Huntington and Cabell argued in their brief that the answer to that question is yes. And there is plenty of case law cited to support that, including a statewide opioid lawsuit that was won on a nearly identical premise and legal standard. The brief also lists other smaller lawsuits against energy and lumber companies that successfully used a public nuisance charge.

In a 1997 case against Kermit Lumber, a public nuisance legal standard was successfully used by the state of West Virginia. The court said in its decision that the term “public nuisance” does not have an exact definition, generally it has been described as the doing of, or failure to do something, that adversely affects the safety, health or morals of the public, or creates a substantial annoyance, inconvenience or injury to the public.  

“The federal district court opined that West Virginia law does not recognize a public nuisance claim based on the distribution of a controlled substance. Petitioners maintain that the district court erred in reaching that conclusion,” the brief said. 

Cabell and Huntington say that the more than 81 million dosage units that flooded a community of around 100,000 people, and the drug epidemic that ensued, is the responsibility of three drug manufacturers — McKesson, AmerisourceBergen and Cardinal Health. Those three companies supplied 89 percent of the Oxycontin that was sent to Cabell County. 

The localities say in the brief that the unreasonable opioid distribution practices that they say caused addiction, overdose deaths, infectious diseases, crime and decimated neighborhoods interfered with public health safety, property and resources. 

The brief also outlined the detrimental effect the epidemic had on babies and pregnant women in the state. 

“Thousands of babies — at times up to 10 percent of all newborns in Cabell/Huntington — have been born with neonatal abstinence syndrome due to pregnant mothers opioid use,” the brief said. 

The brief also lays out facts around the drug manufacturer’s failure to properly monitor the distribution of highly addictive substances, including multiple instances when federal regulators intervened with the companies warning them of lack of oversight in distribution and even taking punitive action. 

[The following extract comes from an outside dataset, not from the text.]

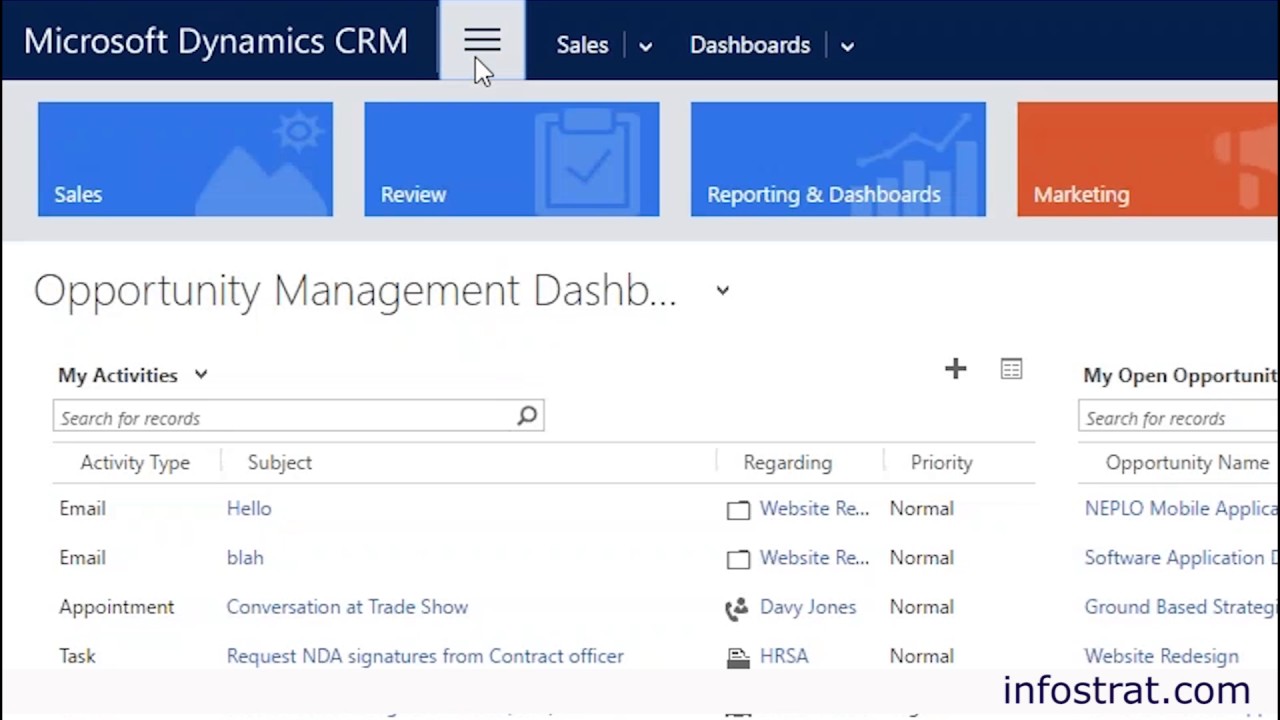Viewport: 1280px width, 720px height.
Task: Click the search magnifier in My Activities
Action: [x=527, y=417]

“In 2005, DEA met with respondents to convey the rising problem of opioid diversion and warned them that failing to maintain effective controls against diversion would create a crisis,” the brief said. 

It goes on to say that respondents did not take action to combat an influx of pills headed to small, rural areas like West Virginia, but instead took actions that incentivized employees of the drug distribution companies to continue the trend. 

“Respondents (Cardinal, McKesson, AmerisourceBergen) used sales employees to conduct due diligence even though respondents compensated those workers based on how many opioids they sold,” the brief said. 

West Virginia Public Broadcasting has reached out to all three companies but did not hear back in time for publication. The three companies’ brief, which will argue why the narrow interpretation of a public nuisance by the fourth circuit court should be upheld, is scheduled to be filed May 20.